Im Jahr 2023 erreichte die Milchproduktion in Russland laut der staatlichen Nachrichtenagentur TASS ein Volumen von 33,5 Mio. Tonnen, was einer Steigerung von etwa 0,5 Mio. Tonnen im Vergleich zum Vorjahr entspricht. Dieser Zuwachs ist Teil eines langfristigen Trends, unterstützt durch umfangreiche Investitionen in die Modernisierung und den Ausbau bestehender Produktionskapazitäten. Besonders große Agrarholdings wie EkoNiva haben eine Schlüsselrolle bei der Steigerung der Effizienz und Produktion übernommen, während kleinere Betriebe aufgrund fehlender Ressourcen und mangelnder Investitionskraft hinterherhinken.

Russland hat in den vergangenen Jahren seine Milchproduktimporte um 32,1% reduziert, wobei Importe aus westlichen Staaten fast vollständig durch Lieferungen aus Belarus ersetzt wurden.
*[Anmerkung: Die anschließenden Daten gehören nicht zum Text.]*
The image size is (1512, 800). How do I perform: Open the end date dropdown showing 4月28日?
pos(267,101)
Der Selbstversorgungsgrad Russlands stieg von 77% im Jahr 2014 auf 87% im Jahr 2023. Russlands landwirtschaftlich genutzten Fläche beträgt nur 13,2% seiner Gesamtfläche im Vergleich zu Deutschlands 47,7%.
Milchproduktion
Die russische Milchproduktion ist in den vergangene Jahren stark gestiegen. Die Käseproduktion stieg um 132%, Sahne um 205%, Vollmilchpulver um 221,8% und Magermilchpulver um 104,2%. Um diese Steigerungen zu erreichen, wurde der Ausbau von Milchviehbetrieben beschleunigt. Die Produktivität pro Kuh konnte durch den Einsatz verbesserter Fütterungstechniken gesteigert werden.
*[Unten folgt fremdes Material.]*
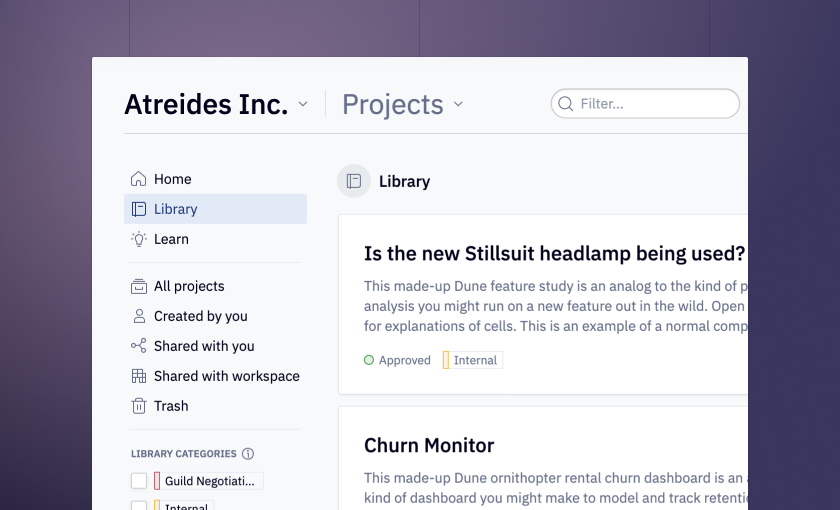Screen dimensions: 840x510
Task: Open the Churn Monitor project
Action: pos(429,445)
Russische Schwarzeerdegebiete
Die Schwarzerde, auf Russisch „Tschernosem“, ist eine der fruchtbarsten Bodenarten der Welt. Diese Böden sind besonders reich an organischen Stoffen und Humus, was ihnen eine namensgebende dunkle Farbe verleiht. Der Humusgehalt kann bis zu 15% betragen, wodurch Schwarzerde hervorragende Voraussetzungen für den Anbau von Getreide, Sonnenblumen, Zuckerrüben und weiteren Kulturen bietet.

In Russland erstrecken sich die Schwarzerde-Gebiete über die südlichen Teile des europäischen Landesteils. Diese Gebiete sind Teil des sogenannten „Schwarzerde-Gürtels“, der sich von der Ukraine über Russland bis nach Kasachstan zieht. In Russland findet man diese Böden hauptsächlich in den Regionen Belgorod, Kursk, Tambow, Woronesch und Lipezk.
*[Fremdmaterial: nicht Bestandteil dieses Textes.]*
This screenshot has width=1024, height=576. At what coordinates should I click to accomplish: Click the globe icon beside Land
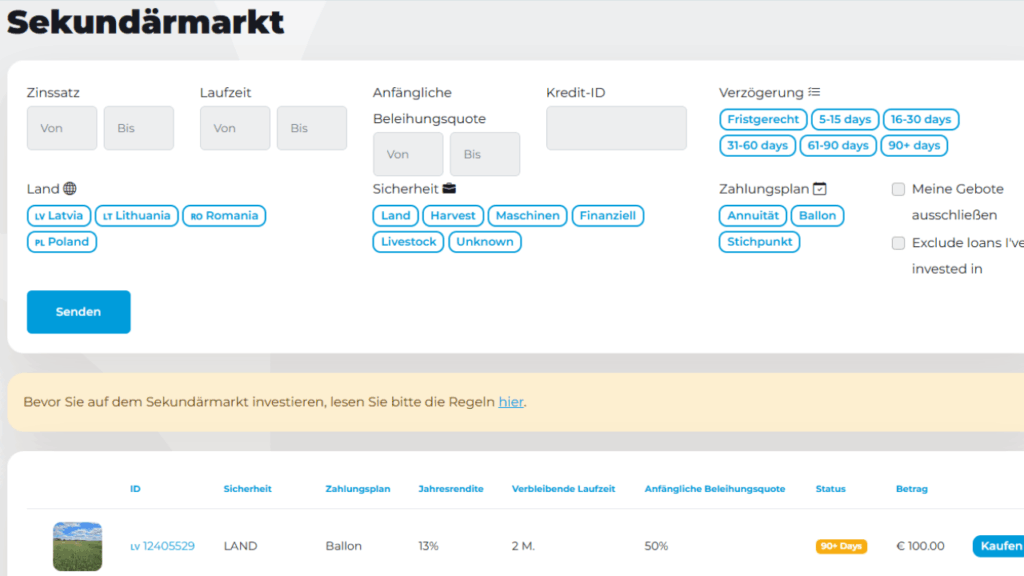69,188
Die Schwarzerde-Zone ist das landwirtschaftlich intensivste Gebiet des Landes, wo neben Getreide auch große Mengen an Mais, Zuckerrüben und Sonnenblumen angebaut werden. Diese Region ist besonders bedeutend für die russische Agrarwirtschaft, da sie einen der höchsten Erträge an Weizen weltweit verzeichnet. Die klimatischen Bedingungen in diesen Gebieten, mit milden Sommern und kalten Wintern, sind ideal für den Getreideanbau und die Viehwirtschaft. Die fruchtbaren Böden der zentralen Schwarzerde-Region unterstützen nicht nur die Getreideproduktion, sondern auch die Viehzucht, da das produzierte Futter und die Nebenprodukte direkt in der Tierhaltung verwendet werden. In diesen Gebieten befinden sich auch die größten Agrarunternehmen Russlands, darunter das Unternehmen EkoNiva, das in den 1990er Jahren vom Deutschen Stefan Dürr gegründet wurde.

EkoNiva - Der größte Milchproduzent Russlands
EkoNiva ist nicht nur der größte Rohmilchproduzent in Russland, sondern auch in Europa. Im Jahr 2023 erreichte das Unternehmen eine Jahresproduktion von 1,26 Mio. Tonnen Rohmilch und übertraf damit seinen Vorjahresrekord um 65.500 Tonnen. EkoNiva betreibt derzeit über 40 Viehbetriebe in 13 Regionen Russlands, darunter Voronesch, Kaluga, Kursk und Novosibirsk.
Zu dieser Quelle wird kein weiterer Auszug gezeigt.